I had a Small Stone phaser (recent) that did the same thing, so it didn't last long in my possession.


----------



## mhammer (Nov 30, 2007)

The switch in the Nano Clone basically connects and disconnects the delay signal from a mixer stage. Here is the circuit:








The Dry signal is mixed via R18, the Wet via R17. Q4 is a very high resistance when it is turned off, and a low resistance when turned on. None of those components is a precise value, though. Depending on the tolerances of the components there and elsewhere in the circuit, you can have slight imbalances that can result in bypass being a little louder than effect. I recently bought a reissue folded-metal-box Small Clone, and I can't detect any drop in volume when either bypassed or in effect mode.


----------



## FrankyFarGone (Dec 8, 2008)

keto said:


> I had a Small Stone phaser (recent) that did the same thing, so it didn't last long in my possession.

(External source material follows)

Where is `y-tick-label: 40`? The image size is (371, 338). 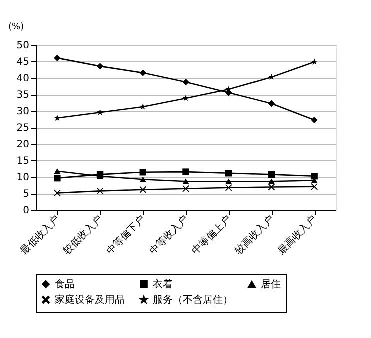 y-tick-label: 40 is located at coordinates (23, 79).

Your right man...that diffinitly NOT a keeper 

Frank :smile:


----------



## Gunny (Feb 21, 2006)

If this was mine, I would sub in different values of R17 or R18 to suit. If you have a friend who can solder for you (if you don't have that skill), this would be a negligible cost.


----------



## hollowbody (Jan 15, 2008)

I've had the same problem with a Small Stone Phaser. It was an early 80's model pre-LED pedal. Sounded great, but 2 things caused me to sell it. The volume drop was a bit annoying, and I just don't really use phasers.


----------



## FrankyFarGone (Dec 8, 2008)

Gunny said:


> If this was mine, I would sub in different values of R17 or R18 to suit. If you have a friend who can solder for you (if you don't have that skill), this would be a negligible cost.


Yeah..,i just started building fuzz pedal a week ago.The newbie starter kit.
So maybe its somthing i would be able to do myself..MAYBE.
For now, the shelf in my closet, seems appropriate for it 

Frank


----------



## Chito (Feb 17, 2006)

That Nano Clone is a POS. I got one when it came out and it's now in my pile of junk stuff.


----------



## mhammer (Nov 30, 2007)

Chito said:


> That Nano Clone is a POS. I got one when it came out and it's now in my pile of junk stuff.


Drop me a PM and I'll help you make it better, and something you *enjoy* using.


----------